Ok, after a lot of thinking, when I got the chance, I began painting very seriously again and with an enormous, new found pleasure. Covid had robbed me for a while of what I had taken for granted. Now when I entered the studio my time felt precious. It was as though I had rediscovered a lost love, my own art, I missed her and she missed me. What I am saying is, up until now, we were all operating on automatic pilot, exhibitions catalogs, flights left and right to different countries, more exhibitions, more catalogs, openings, receptions, and then all that came to a grinding stop. The New York Galleries that controlled the art world were closed shut. The auction houses that defined the prices went silent. There wasn’t a single soul to be found walking in Times Square. For the first time in a long time, the artist stood alone, without the support of institutions. But more importantly people, collectors, art lovers had the time to look again and appreciate Art with their own Eyes, not with their Ears. Without the manipulation of media, or the Gallery machine, an Artwork could now be viewed in isolation by someone remotely, as a pure object, it was a kind of cleaning, like those dolphins swimming up into urban canals. At least that is how it seemed to me.

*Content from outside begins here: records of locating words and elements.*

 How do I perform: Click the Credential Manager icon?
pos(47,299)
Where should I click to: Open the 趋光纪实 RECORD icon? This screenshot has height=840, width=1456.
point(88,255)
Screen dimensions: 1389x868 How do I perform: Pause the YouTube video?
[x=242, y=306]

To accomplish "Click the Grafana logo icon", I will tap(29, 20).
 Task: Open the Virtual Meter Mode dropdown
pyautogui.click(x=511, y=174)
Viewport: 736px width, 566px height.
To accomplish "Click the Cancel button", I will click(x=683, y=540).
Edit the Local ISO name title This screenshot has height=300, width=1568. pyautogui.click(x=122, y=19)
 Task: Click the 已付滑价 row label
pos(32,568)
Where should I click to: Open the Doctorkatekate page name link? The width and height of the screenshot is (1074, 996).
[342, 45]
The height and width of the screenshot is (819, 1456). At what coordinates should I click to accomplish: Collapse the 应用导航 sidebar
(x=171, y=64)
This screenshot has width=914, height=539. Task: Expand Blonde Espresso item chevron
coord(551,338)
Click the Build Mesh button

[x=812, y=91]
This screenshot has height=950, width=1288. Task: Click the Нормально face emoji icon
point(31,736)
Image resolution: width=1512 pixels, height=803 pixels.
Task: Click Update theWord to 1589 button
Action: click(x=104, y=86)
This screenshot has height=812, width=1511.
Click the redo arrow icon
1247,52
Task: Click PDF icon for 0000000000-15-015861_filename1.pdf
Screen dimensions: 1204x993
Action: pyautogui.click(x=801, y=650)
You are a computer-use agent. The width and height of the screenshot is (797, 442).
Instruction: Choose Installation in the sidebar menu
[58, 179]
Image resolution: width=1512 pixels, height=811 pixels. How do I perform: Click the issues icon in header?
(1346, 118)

Your entire exhibition at the Blender Gallery is of Dot Portraits of Alexander the Great, I believe around 20 portraits. Tell us why and what he symbolizes for you?

This is the first major exhibition I have made since of the Covid phenomenon.For the past 2 years I have been making portraits of personalities, Dot Pop portraits, in other words, a portrait made entirely of dotting. It is a painstaking, time consuming and highly detailed work. But the result is really special.
In 2018, I made the first New York exhibition of these portraits with personalities like Marilyn Monroe, Maria Callas, Mao, Warhol, Jackie Onassis, Lagerfeld, etc. I even had duets, where Trump and Putin, for example, were married together -two heads in one body.
When it came to preparing for the Greek exhibition, I decided to focus on one personality only, one of immense significance, and I chose Alexander the Great.

Did this choice have to do with the 200th anniversary of the Greek Revolution?

Yes, of course it did, but I chose an ancient character Alexander, who is powerful and beautiful and of almost mythological significance. Plus, Alexander is Greek Macedonian, as I am also Greek of Macedonian. The legend of Alexander’s Hellenistic conquests and importance have spread far beyond his known world, and has reached us, hundreds of generations forward, in all corners of the world.

Yes, Your depiction of Alexander is particular, it’s a kind of Romantic interpretation?

Romantic is a good word to describe the portraits. And how does one paint the image of perhaps the greatest Conqueror of all time, all done in less than 15 years? With complexity. So Alexander is depicted with strong chiseled features, masculinely beautiful as a man with a hint of femininity in his long blond hair. He is everything, he is all things, he is what myths, songs and legends are written about. But above all Alexander the Great is the “Ultimate Hellene”, the revolutionary of Hellenist culture.

You have him depicted in one work with the American Flag as background, interesting but strange?

That it piqued your curiosity is step one for the Artist!
Think of Imperialism, think of Greek American, think of what Alexander might have done
had he lived 20 years longer, think of conquering nations, think of the rise and fall of empires.Think that’s what important. That is the whole purpose of Art-to make you Think.

What are your exhibition plans going forward after Athens?

Simple
Back to making more Art.
Receiving an award the 30th of September at the Zappion
Opening exhibition of Portraits in London October 5th
Churchill, David Bowie, Paul McCartney, Queen Elizabeth
And, of course, Our beloved- Alexander the Great.